Sources within the Federal Air Marshal Service said the agent in question is a relatively new hire who should have been placed on leave for leaving her gun. Instead, the agent remains on active flight duty, CNN has been told.
A former federal air marshal familiar with the situation told CNN that newly hired air marshals do not currently receive on-the-job training and said this incident might have been avoided if the individual had been paired with a senior air marshal.
"She made a mistake because she wasn't given the appropriate tools to succeed," the former air marshal said.
John Casaretti, president of the Air Marshal Association and a former air marshal, told CNN the TSA should implement additional training for newly hired air marshals.
"These rare incidents must be thoroughly investigated and local managers should take appropriate corrective action," Casaretti said. "A field training officer program and thorough mentorship of new officers can reduce similar performance issues."
"Air marshals work in punishing conditions, labor under poor leadership and have seen their law enforcement functions curtailed by an administration that lacks vision. The problem is not the air marshals, it's the TSA," he added.
The Federal Air Marshal Service has long been criticized for poor management and lack of proof that what they do -- fly undercover to monitor for and respond to threats -- significantly improves security. CNN has been unable to find a single incident in which a federal air marshal deterred or intervened in a terrorist plot since the organization was ramped up after the September 11, 2001, attacks.
Although it has an $835 million budget
, agents cover less than 1% of US domestic and international flights, sources familiar with the agency's operations said.
A CNN report
in 2015 exposed the long hours, chaotic schedules and use of drugs and alcohol among federal air marshals, which has led to suicides and suicide attempts by the agents.
In that report, CNN obtained a now-classified study commissioned by the TSA that revealed 75% of air marshals flying domestic missions were sleep-deficient.
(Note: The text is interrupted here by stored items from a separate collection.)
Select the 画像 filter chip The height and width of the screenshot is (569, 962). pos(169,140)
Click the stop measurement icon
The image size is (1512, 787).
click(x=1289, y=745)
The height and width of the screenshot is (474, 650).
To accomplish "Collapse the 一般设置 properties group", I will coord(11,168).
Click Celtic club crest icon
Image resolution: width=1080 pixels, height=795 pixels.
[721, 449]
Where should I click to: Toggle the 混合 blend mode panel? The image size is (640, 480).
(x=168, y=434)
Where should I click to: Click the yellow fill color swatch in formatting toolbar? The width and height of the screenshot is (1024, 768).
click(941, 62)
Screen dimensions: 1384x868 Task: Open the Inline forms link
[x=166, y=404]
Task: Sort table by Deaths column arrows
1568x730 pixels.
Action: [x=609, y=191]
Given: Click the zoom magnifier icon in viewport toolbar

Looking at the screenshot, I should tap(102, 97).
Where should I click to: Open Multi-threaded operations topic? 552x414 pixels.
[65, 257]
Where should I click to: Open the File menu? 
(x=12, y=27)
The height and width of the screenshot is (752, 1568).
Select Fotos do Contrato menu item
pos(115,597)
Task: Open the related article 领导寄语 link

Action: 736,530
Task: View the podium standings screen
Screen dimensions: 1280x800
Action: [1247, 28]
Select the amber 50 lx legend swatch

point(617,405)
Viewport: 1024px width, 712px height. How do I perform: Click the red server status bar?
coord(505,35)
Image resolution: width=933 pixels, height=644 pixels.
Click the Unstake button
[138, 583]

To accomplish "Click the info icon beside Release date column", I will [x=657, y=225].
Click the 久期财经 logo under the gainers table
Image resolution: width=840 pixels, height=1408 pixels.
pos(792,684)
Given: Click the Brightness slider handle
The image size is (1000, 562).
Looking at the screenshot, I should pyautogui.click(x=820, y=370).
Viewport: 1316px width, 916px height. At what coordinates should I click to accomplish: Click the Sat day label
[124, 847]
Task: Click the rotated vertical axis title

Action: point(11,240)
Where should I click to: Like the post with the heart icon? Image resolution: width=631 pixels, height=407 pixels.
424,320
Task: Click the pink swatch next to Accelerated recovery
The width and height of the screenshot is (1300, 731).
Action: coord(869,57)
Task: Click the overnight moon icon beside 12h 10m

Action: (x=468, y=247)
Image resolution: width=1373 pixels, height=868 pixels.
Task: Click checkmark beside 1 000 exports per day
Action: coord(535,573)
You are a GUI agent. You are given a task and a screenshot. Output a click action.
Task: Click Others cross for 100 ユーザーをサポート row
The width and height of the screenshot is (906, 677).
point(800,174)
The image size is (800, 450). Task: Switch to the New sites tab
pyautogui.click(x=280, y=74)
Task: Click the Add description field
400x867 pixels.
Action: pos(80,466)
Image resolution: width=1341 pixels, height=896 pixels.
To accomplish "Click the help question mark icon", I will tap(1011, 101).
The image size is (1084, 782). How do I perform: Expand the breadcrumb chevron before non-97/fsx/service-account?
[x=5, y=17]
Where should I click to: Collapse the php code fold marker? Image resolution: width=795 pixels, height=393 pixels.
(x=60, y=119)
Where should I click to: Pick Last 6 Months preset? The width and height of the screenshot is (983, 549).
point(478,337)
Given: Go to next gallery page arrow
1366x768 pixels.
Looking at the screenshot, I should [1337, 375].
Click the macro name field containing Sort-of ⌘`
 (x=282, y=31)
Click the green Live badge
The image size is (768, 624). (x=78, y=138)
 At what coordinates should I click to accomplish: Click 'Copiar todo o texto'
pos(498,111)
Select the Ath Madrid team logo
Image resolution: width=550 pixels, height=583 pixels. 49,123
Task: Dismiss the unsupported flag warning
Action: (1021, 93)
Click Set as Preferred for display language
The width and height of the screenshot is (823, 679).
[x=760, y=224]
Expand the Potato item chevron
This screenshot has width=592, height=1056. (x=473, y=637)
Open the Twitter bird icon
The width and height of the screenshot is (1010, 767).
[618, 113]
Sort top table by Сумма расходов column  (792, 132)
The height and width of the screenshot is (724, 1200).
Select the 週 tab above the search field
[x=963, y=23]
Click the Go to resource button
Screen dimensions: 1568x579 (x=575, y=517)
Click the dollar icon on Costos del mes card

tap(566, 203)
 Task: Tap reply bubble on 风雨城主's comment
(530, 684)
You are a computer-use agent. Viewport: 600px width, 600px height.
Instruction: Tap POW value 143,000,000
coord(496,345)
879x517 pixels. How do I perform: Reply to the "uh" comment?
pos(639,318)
The percentage was even higher on air marshals assigned to international assignments, where 84% of agents were identified as sleep-deficient.
According to the 2012 study conducted by Harvard Medical School's division of sleep medicine, "the acute and chronic lack of sleep substantially degrades a federal air marshal's ability to react and think quickly."
TSA officials insisted at the time that air marshals' schedules ensure appropriate rest periods and that agents have access to a "robust health, fitness and wellness program."